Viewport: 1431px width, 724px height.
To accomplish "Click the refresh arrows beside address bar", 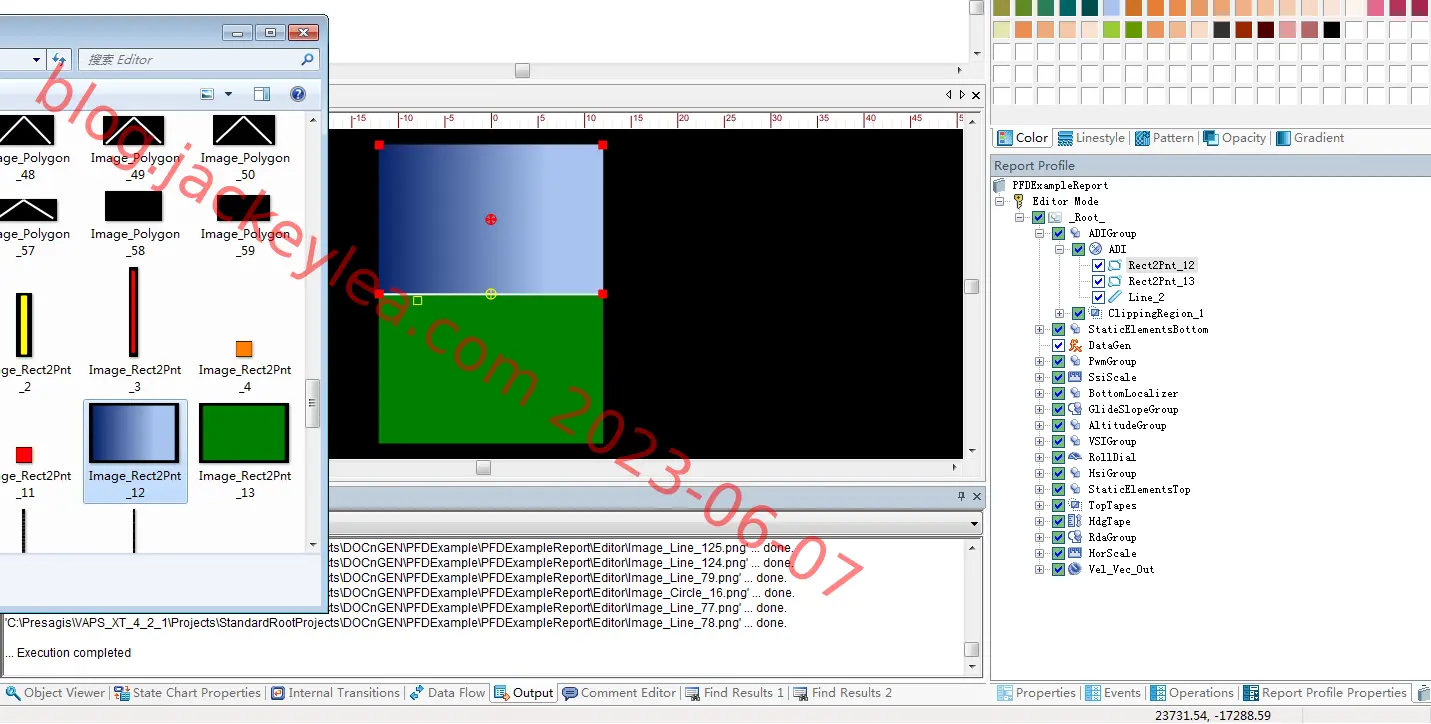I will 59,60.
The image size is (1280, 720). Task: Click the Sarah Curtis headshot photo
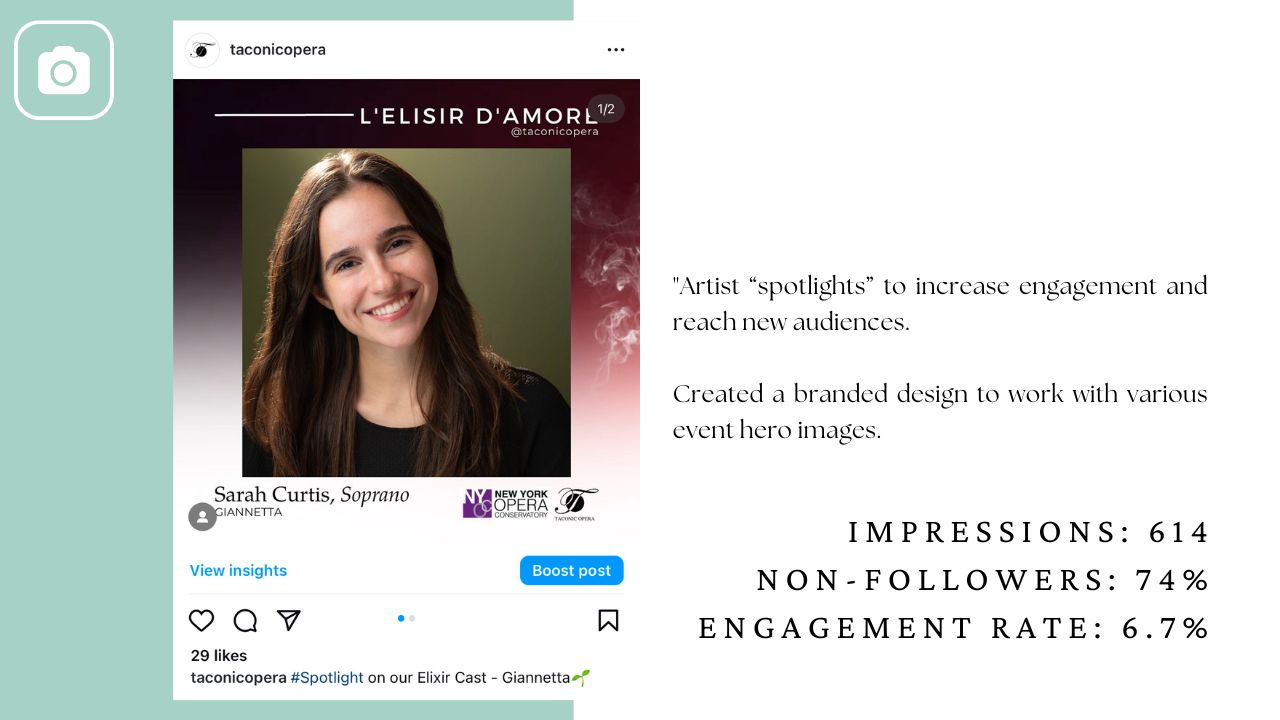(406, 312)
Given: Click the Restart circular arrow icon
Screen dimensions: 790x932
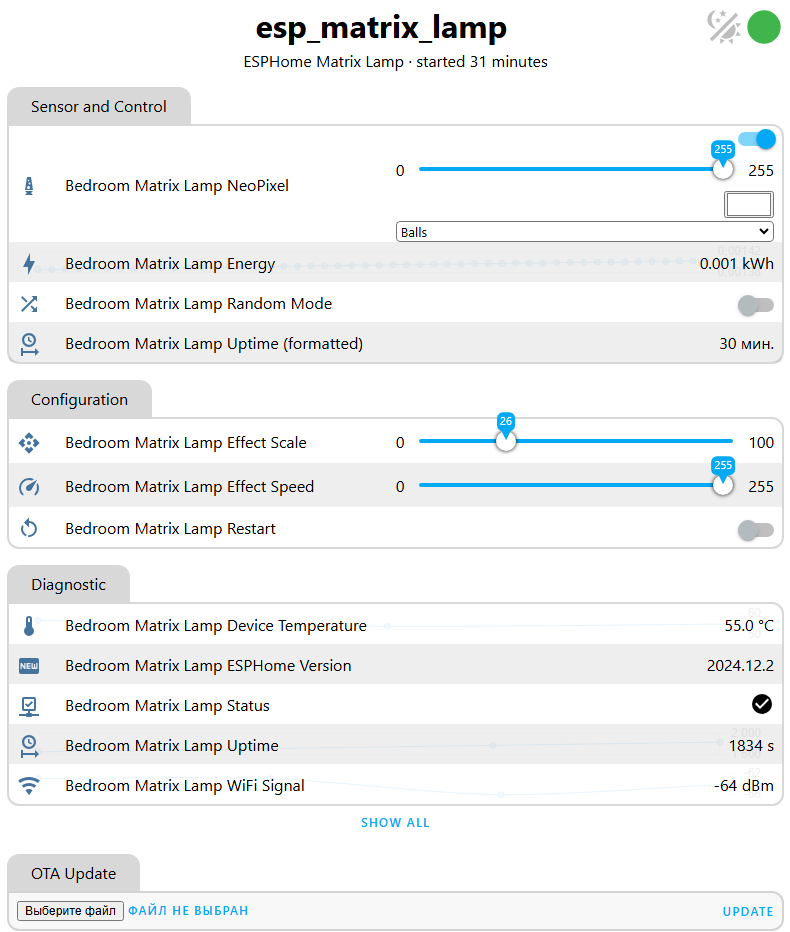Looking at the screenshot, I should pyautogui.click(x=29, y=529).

· · · · · · ·

Nothing but the lines from the line with "The image size" through the last line of the data above should be printed, exactly as written and without pictures.

The image size is (1280, 720). Task: Click the Sarah Curtis headshot photo
(406, 312)
Given: Click the Restart circular arrow icon
Screen dimensions: 790x932
Looking at the screenshot, I should pyautogui.click(x=29, y=529).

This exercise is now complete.